No — it's a non-standard convention historically used by some hosting providers/control panel software, not part of the IANA registry.
What's the difference between 509 and 503?
503 is about the server's current capacity/availability (often resolves quickly, e.g., after a deploy). 509 is specifically about a bandwidth allocation being exhausted over a billing period — typically doesn't resolve until the next billing cycle (or a plan upgrade), a different timescale and cause entirely.
How can I avoid hitting bandwidth limits?
Using a CDN for static assets (images, videos, downloads, CSS/JS) is one of the most effective approaches — it offloads the bulk of bandwidth-heavy traffic away from your origin server's allocation, often dramatically reducing how quickly you approach hosting-plan limits.
Is 509 common on modern cloud hosting?
Less common than it was on traditional shared hosting — many modern cloud platforms use different billing/scaling models (pay for what you use, with various scaling/limiting mechanisms) that don't necessarily produce this specific non-standard code, though analogous "you've exceeded your plan's limits" situations can certainly still occur in different forms.
If I see 509, is it something I (as a developer working on the site) can fix immediately?

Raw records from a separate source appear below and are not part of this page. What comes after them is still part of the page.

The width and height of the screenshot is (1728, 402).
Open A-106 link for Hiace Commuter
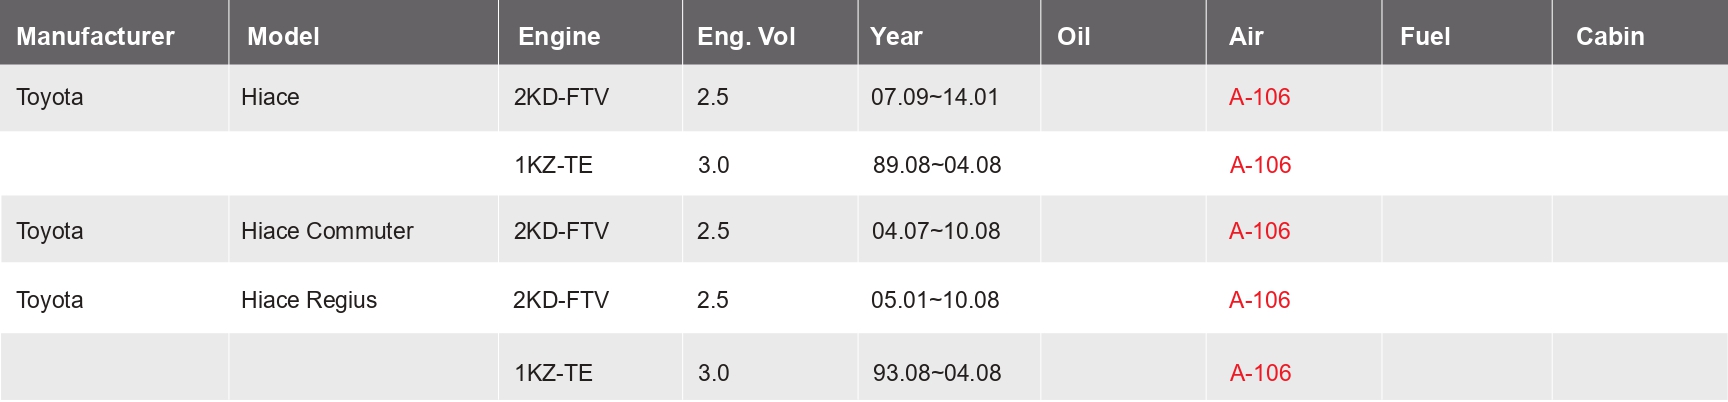(1259, 231)
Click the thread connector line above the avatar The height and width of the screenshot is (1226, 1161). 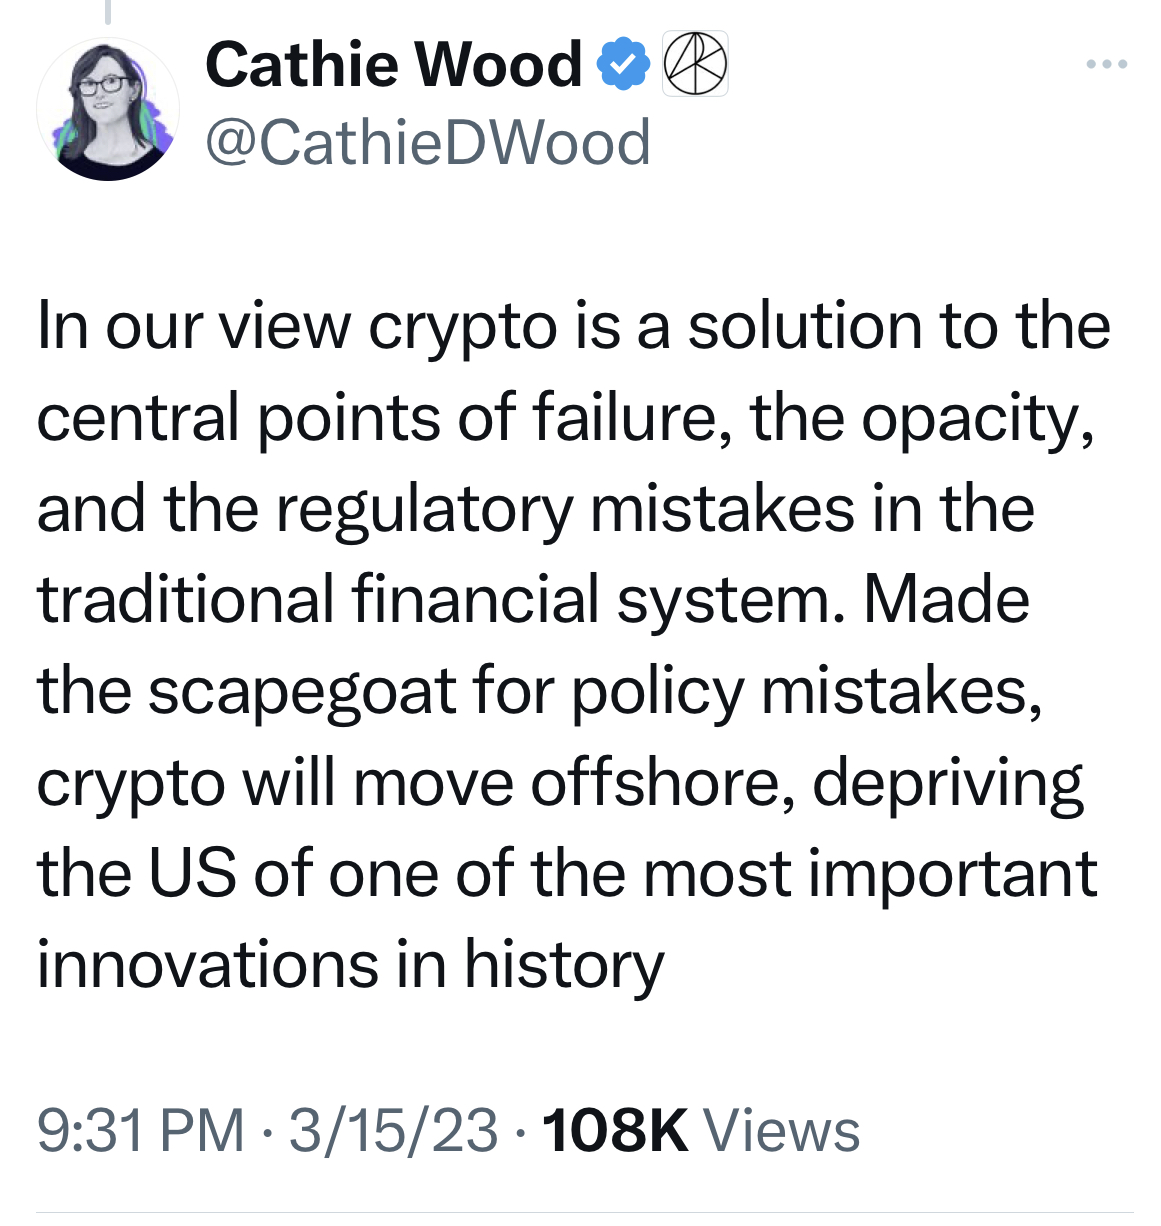pos(107,10)
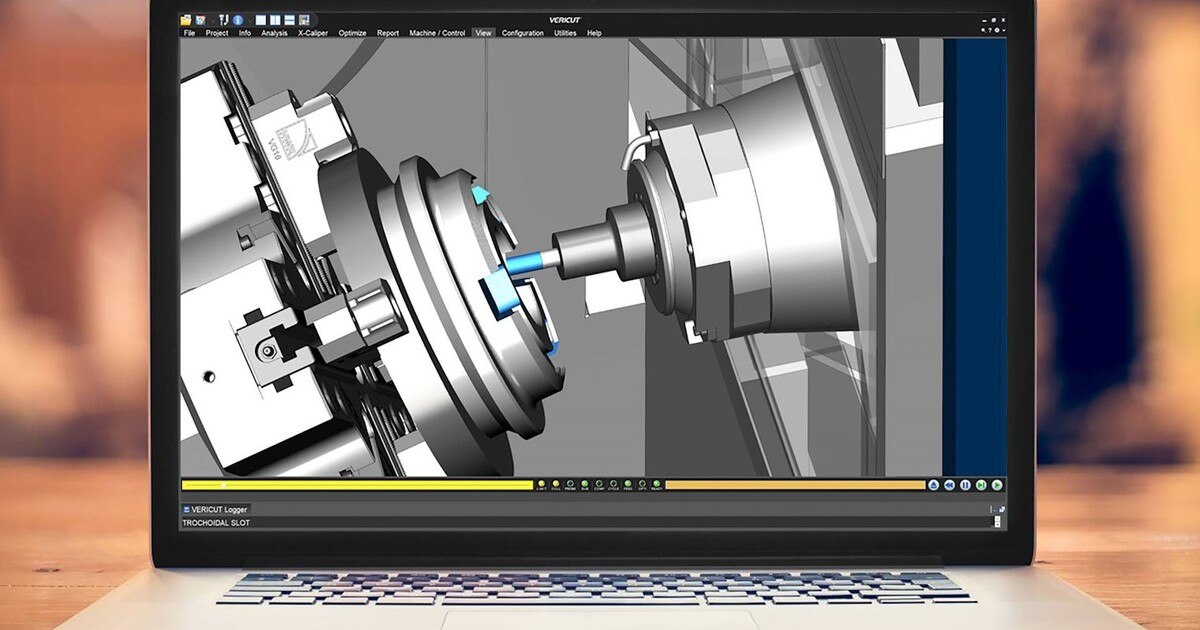Click the blue Info toolbar icon
Viewport: 1200px width, 630px height.
tap(237, 20)
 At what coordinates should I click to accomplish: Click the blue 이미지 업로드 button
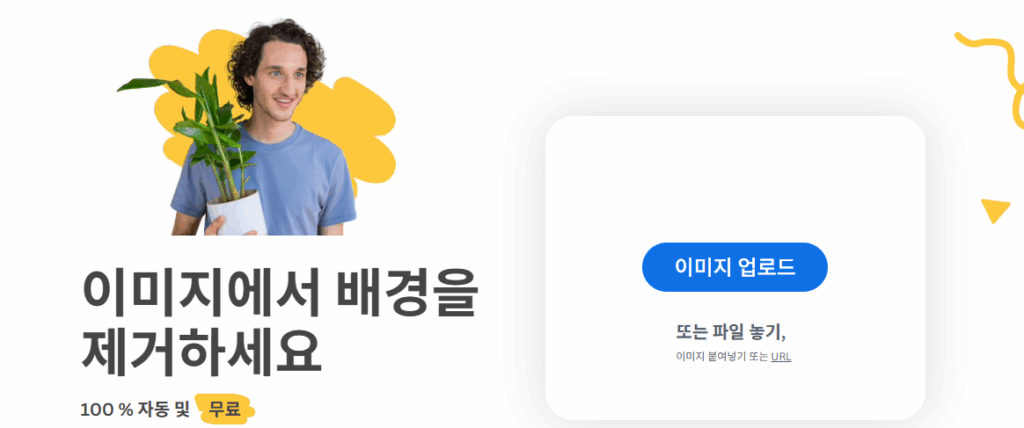coord(735,267)
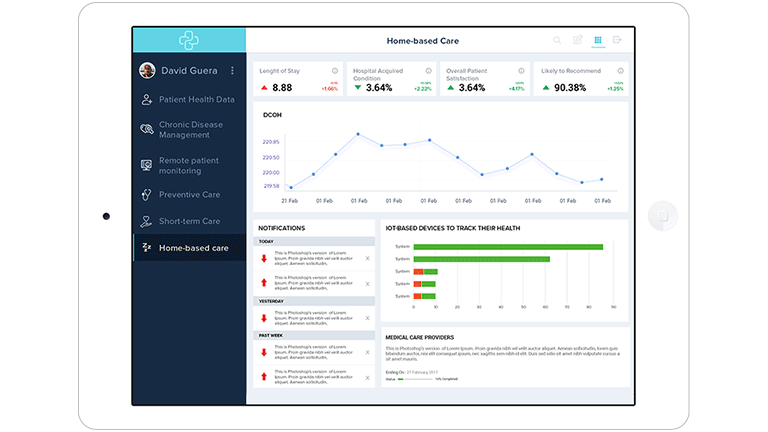
Task: Open the three-dot menu next to David Guera
Action: point(233,71)
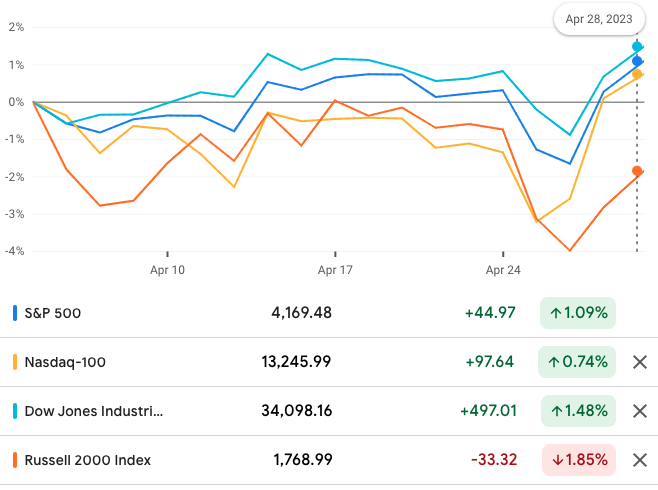Click the Nasdaq-100 yellow color marker
658x490 pixels.
point(15,362)
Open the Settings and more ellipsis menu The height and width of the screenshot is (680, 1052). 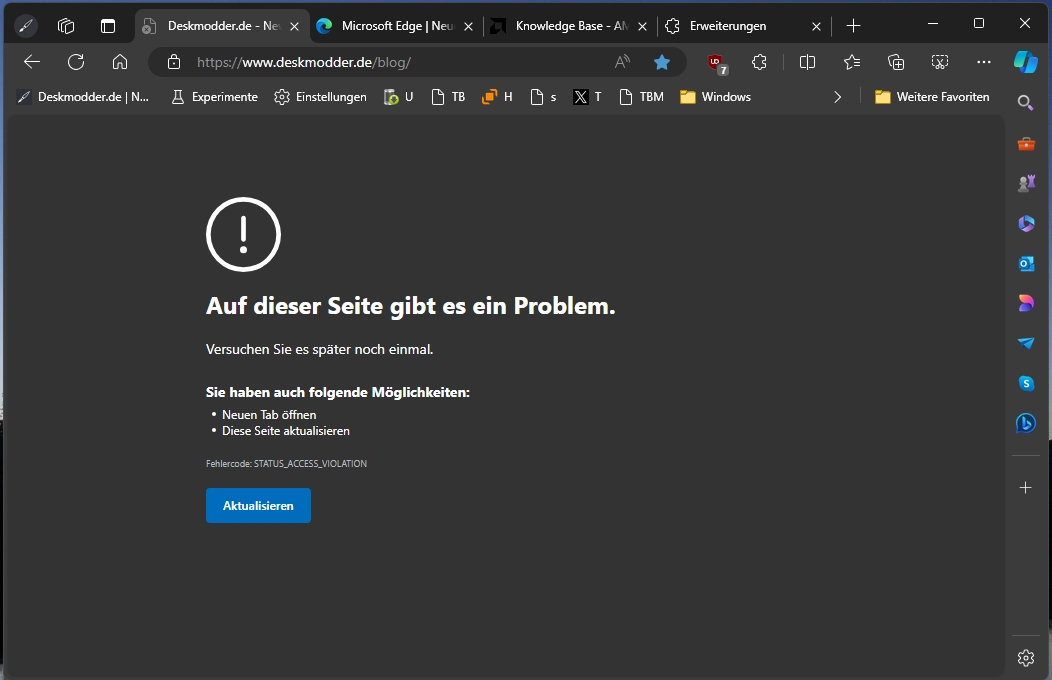click(983, 62)
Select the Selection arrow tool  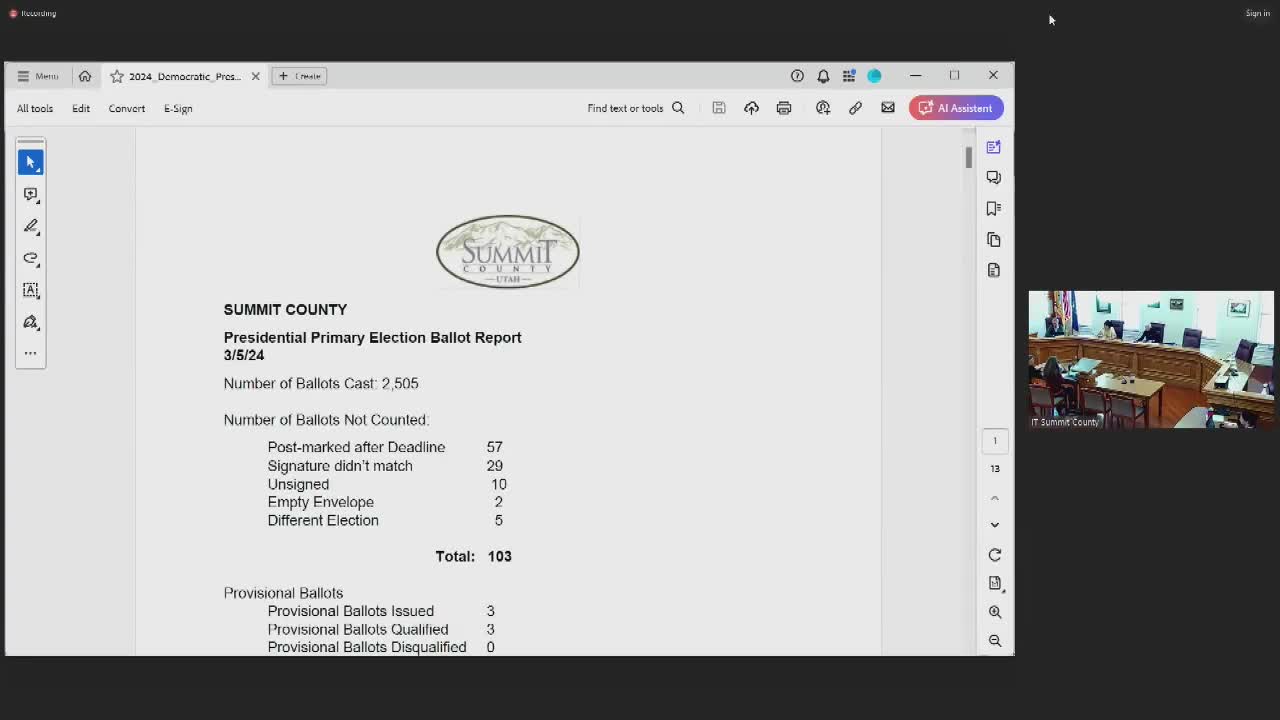pos(30,161)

Often not immediately — it typically requires either the hosting plan to be upgraded (a billing/account-level change) or waiting for the usage period to reset, rather than a code/configuration fix that takes effect right away.
Fun fact
509 is a good example of how "status codes" in the wild aren't limited to what protocols officially define — hosting providers, server software, and infrastructure vendors have historically felt free to invent numeric codes for situations the official registry doesn't cover, leading to a long tail of codes like 509 that are genuinely encountered by real users on real websites, despite having no formal standing in the HTTP specification at all.